After all the anticipation, President Benigno Noynoy Aquino III was descending from his airplane and everyone around -even inside my airplane- suddenly stood up while a small marching band played quietly the national anthem in the background. This moment was perhaps the best closure for my time in Bacolod, also the moment when I finally understood something essential about Filipino culture: This is a place bound together by very strong community values. A strong sense of togetherness, a shared identity, and most importantly, an admirable resilience to an adverse history (colonialism, natural disasters, inequality) rule this country. I couldn’t be luckier for the opportunity to work in such an energizing context like Bacolod City, where art and community engagement come hand-in-hand.

Still Image from upcoming short film: The People's Island

 

Shortly after I landed in Manila, I had a three-hour taxi ride through the city’s heavy traffic, even though I was traveling only 7 miles. I was heading to Green Papaya Projects, a well established independent art space that has been active for over a decade and run by amazing people (Pewee and Merv). They had invited me to give an informal presentation about my recent work in Bacolod and “The People’s Island” project. You can imagine, I was both excited to share the experience and very fresh documentation but also quite nervous since it was only five days after the public launching of the project and I was still processing the intense experience...

So, after a public lecture at the Negros Museum addressing the role of Public Art in fostering community participation and healthy environments; a five-day workshop exploring collaboration; sustainable urban planning and socially engaged art, I invited participants to creatively explore their city as an extension of the endangered natural world. This is how The People’s Island became a thinking tool, a collective dream and an immersive artistic experience that engaged around 150 people through a public event and exhibition.

Framed as a large participatory art project, The People’s Island really took place in the public sphere of Bacolod: in urban spaces, natural sites and even in our collective consciousness. The project evolved slowly during three weeks of intense work, conversations and exchanges with local artists, makers, students, advocates and environmentalists from Bacolod City. These encounters resulted in four community-driven art projects supported by small grants from AAI, all of which were featured during the launching of The People’s Island. This collection of creative voices made it possible for us to create a program that lasted nearly four hours and used three different locations.

Thus, on April 25th at 4:00pm performers and volunteers from Negros Museum and Balayan (one of the organizations that received an AAI small grant) gathered at the city’s plaza and mobilized the public to the nearby waterfront (Bay Walk). Using colorful flags, these volunteers gave form to a spontaneous parade celebrating stories of community resilience to natural disasters in the region. This parade was presented as a portable performance, which gathered the attention from passers-by and magnetized an even large number of attendees. 

Photo: Felipe Castelblaco and Em Añalucas.

— WHAT YOU WILL DO —
[A] In the People's Island account, retype the passage from "Framed as a" to "three different locations.".
[B] According to the People's Island account, how many people did The People's Island engage?

— DATA EXTRACTS —
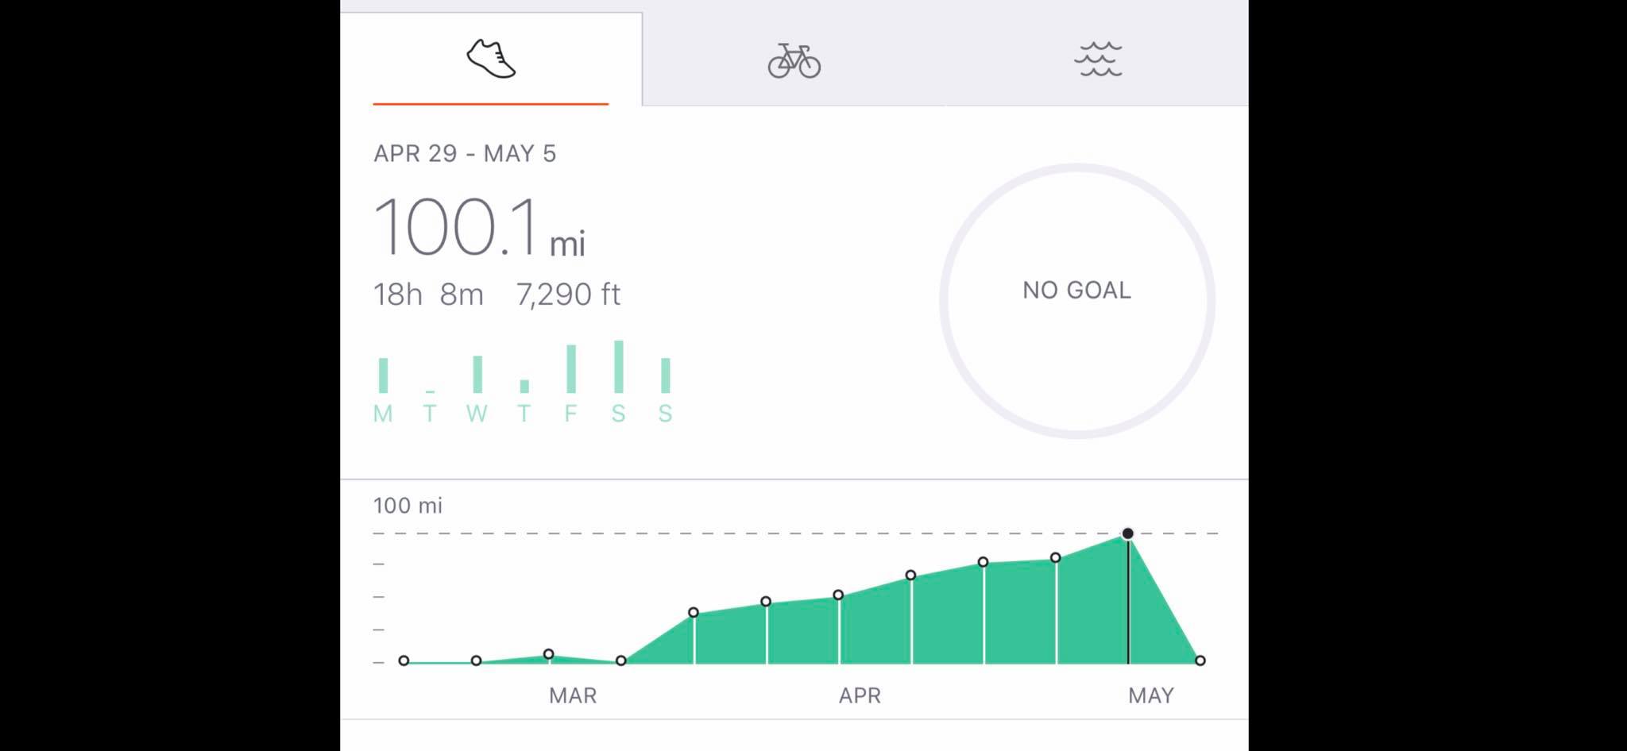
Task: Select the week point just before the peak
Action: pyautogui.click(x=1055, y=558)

==

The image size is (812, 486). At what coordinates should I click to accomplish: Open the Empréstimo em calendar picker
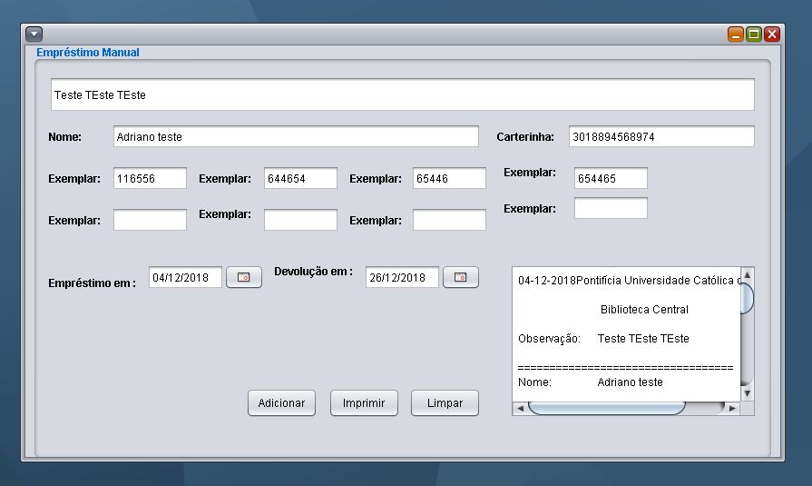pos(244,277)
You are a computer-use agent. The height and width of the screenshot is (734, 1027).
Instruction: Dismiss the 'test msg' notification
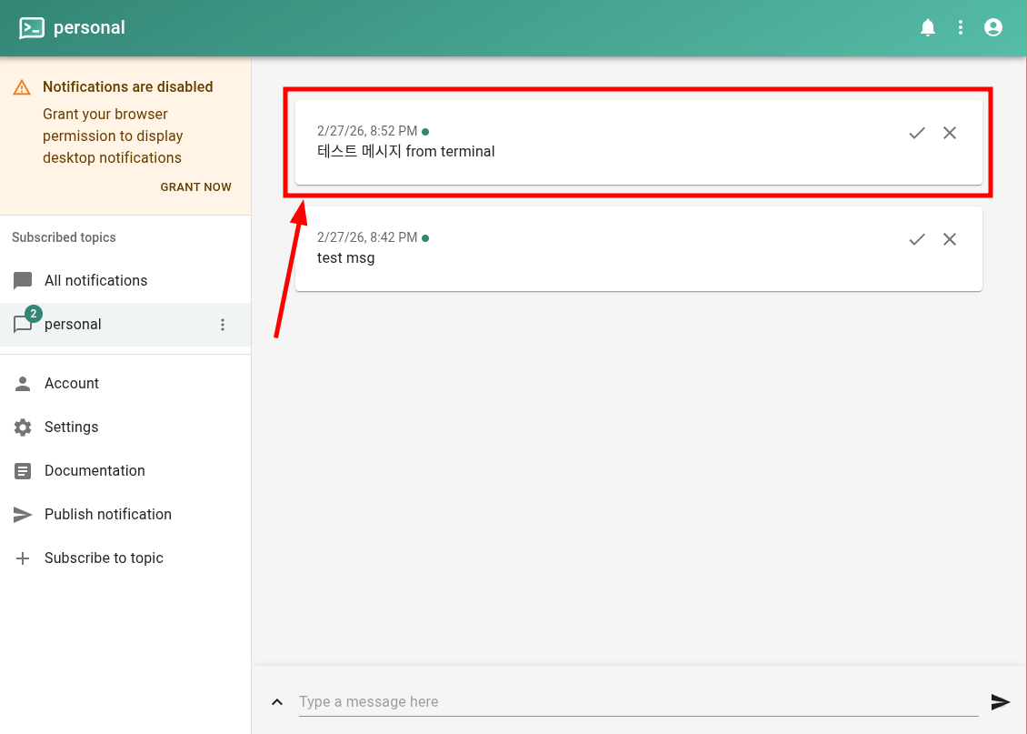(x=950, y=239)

...

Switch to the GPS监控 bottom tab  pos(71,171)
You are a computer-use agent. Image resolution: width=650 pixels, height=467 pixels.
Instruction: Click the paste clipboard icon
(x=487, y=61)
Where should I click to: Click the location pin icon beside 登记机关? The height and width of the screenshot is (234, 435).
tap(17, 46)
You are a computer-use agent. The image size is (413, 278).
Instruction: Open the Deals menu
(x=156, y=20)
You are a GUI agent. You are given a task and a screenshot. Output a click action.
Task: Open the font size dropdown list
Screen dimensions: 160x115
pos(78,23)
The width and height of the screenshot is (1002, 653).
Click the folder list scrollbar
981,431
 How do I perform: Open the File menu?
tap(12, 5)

— SOLVED PROBLEMS —
[A]
Framed as a large participatory art project, The People’s Island really took place in the public sphere of Bacolod: in urban spaces, natural sites and even in our collective consciousness. The project evolved slowly during three weeks of intense work, conversations and exchanges with local artists, makers, students, advocates and environmentalists from Bacolod City. These encounters resulted in four community-driven art projects supported by small grants from AAI, all of which were featured during the launching of The People’s Island. This collection of creative voices made it possible for us to create a program that lasted nearly four hours and used three different locations.

[B] Around 150 people, through a public event and exhibition.